Celina Ralph 'Suited and Booted' by Ina Levy for The Sunday Times Style UK
/“I’d been contemplating cutting my hair for ages before I actually went through with it,” says model Celina Ralph in her brief March 2, 2025 interview with the Sunday Times Style London.
“I think there’s always been a rebellious streak within me. From a young age, I was questioning authority. Then, as my modeling career progressed, I found myself questioning the idea of the male gaze. I guess I had the sense that how I was being presented never felt like the true version of me. There was definitely an element of ‘f*** the system’ in my decision-making process.”
The buzz-cut model Ralph does business class, styled by Verity Parker in masculine suiting, crisp shirts and a tie for images by Ina Levy [IG]. Brands include Bally, Bottega Howell, Celine Homme, Hermès, Giorgio Armani, Loewe, Loro Piana, Margaret Howell, The Frankie Shop, Saint Laurent by Anthony Vaccarello, Tod’s, Wales Bonner and more.
Celina Ralph’s body conform to industry standards. Her hips are not what the fashion industry would deem to be ‘sample size’. Ralph’s body [a UK size 10 to 12] is classed as ‘midsize. Ralph has much to say — and so do we on this topic.
Celina Ralph’s Body Type v Size 0 in Luxury Fashion
Much larger models previously called anyone who raised concerns about well-documented, long-term health outcomes of obesity ‘fatphobic’. Today, these same models are shrinking before our very eyes, thanks to the new highly-effective weight-loss drugs.
It could be that fashion comes to rest around Celina Ralph’s body type as much more aspirational than in the past. And Ralph is in good company with the above-mentioned, shrinking-bodies, industry players coming down closer to her size. She cites her concerns generally on this topic:
“We have to be careful of tokenism,” she says. “Of course we celebrate when designers and brands celebrate women of different sizes, but there has to be longevity, and we definitely haven’t got there yet. What we need in this industry is variation — we need all different versions of beauty.” She’s right to worry. Body diversity where the designer catwalks are concerned is not in great shape. During the spring/summer 2025 round of shows last September, 4 per cent of the model castings were considered “midsize”, with just 0.8 per cent fulfilling the plus-size category.
The Body Sizes Challenges to Luxury Brands Are Not Top of Mind
Some of this negative critique on body-sizing is just not top of mind in the luxury market these days. Luxury brands have far bigger problems at hand — like surviving the threat of US tariffs or, goddess forbid — a global, economic slowdown triggered by the Trump Administration. The latter is very possible.
Factually-speaking, about 50% of luxury sales in clothing are coming from 1% of the population.

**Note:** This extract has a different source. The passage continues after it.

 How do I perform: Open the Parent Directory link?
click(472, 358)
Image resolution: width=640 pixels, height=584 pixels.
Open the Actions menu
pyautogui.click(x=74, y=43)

Very, very few of those women are not model size, and they’ve always been thin. AOC agrees that post ‘90s supermodels were US size 4-6 [UK 8-10], and then heroin chic hit, and body sizes shrank even further. This history is also before the dramatic rise of Asia’s purchasing power.

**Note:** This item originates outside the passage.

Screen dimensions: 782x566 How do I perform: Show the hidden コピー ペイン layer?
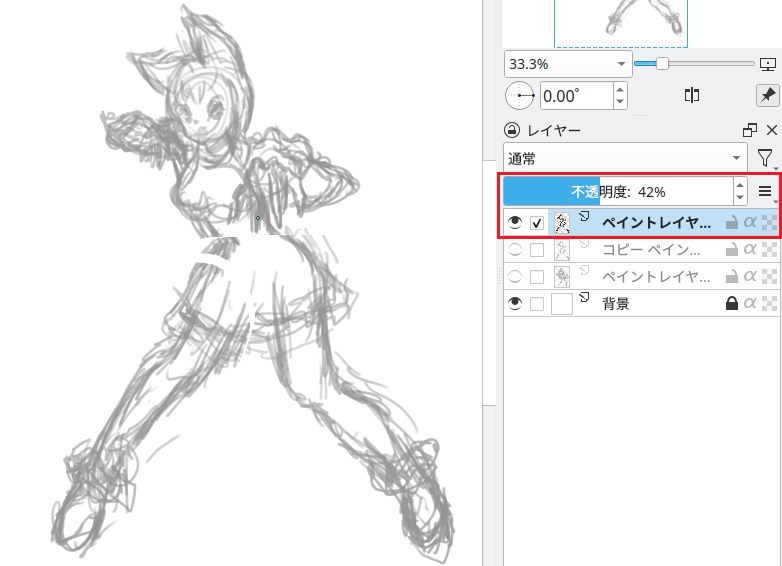point(515,249)
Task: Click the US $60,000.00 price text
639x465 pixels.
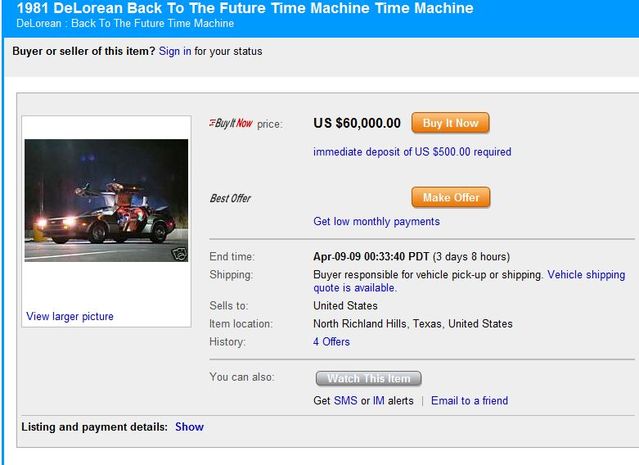Action: [357, 123]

Greater Exposure of Larger Models Did Not Translate into Luxury Brand Sales
It’s difficult for us to argue that luxury brands MUST feature models that do not represent real women clients. The assumption that if you show an abundance of large-size models, it will translate into sales is faulty logic. That has not happened, as luxury brands tried to do better with body-size representation.
What Celina Ralph and her Sunday Times colleagues are arguing is that luxury brands owe it all women to make us feel great about our bodies, including the 90% of us who will never buy their clothes due to lack of income and our body types. Note that we are being generous to Ralph with 90%.
AOC promises you that the majority of luxury brands will take care of the large-body woman who is a regular client. Every brand accommodates Oprah with made-to-order clothes, whatever size she is this year — which is back to being thin with one of the Ozempic-like drugs.
The Pushback Against ‘Groupthink’
We only speak for America on AOC, but there is huge pushback among the Elon Musk crowd wrecking total havoc across our country against uber-progressive ‘groupthink’. The success of models of color shows no signs of any erosion in representation from AOC’s perspective — and we are watching diligently.
We will go to the mat with Bernard Arnault himself on models of color — and that is not at all necessary. Damning him and his brand leaders for not making luxury clothes that will never sell, because those women cannot afford to buy his clothes, is a sustainability issue for those who care — let alone a bad business practice.
Why are models arguing for the creation of throw-away clothes and huge hits to business profits, so that all women feel represented by their brands? To the best of our knowledge, there’s not one case study to support their arguments.
Furthermore, a larger-size woman influencer/talent — an actor or music star wearing custom luxury clothes on the red-carpet — achieves far more ‘halo’ effect for the brand than almost any model on the runway.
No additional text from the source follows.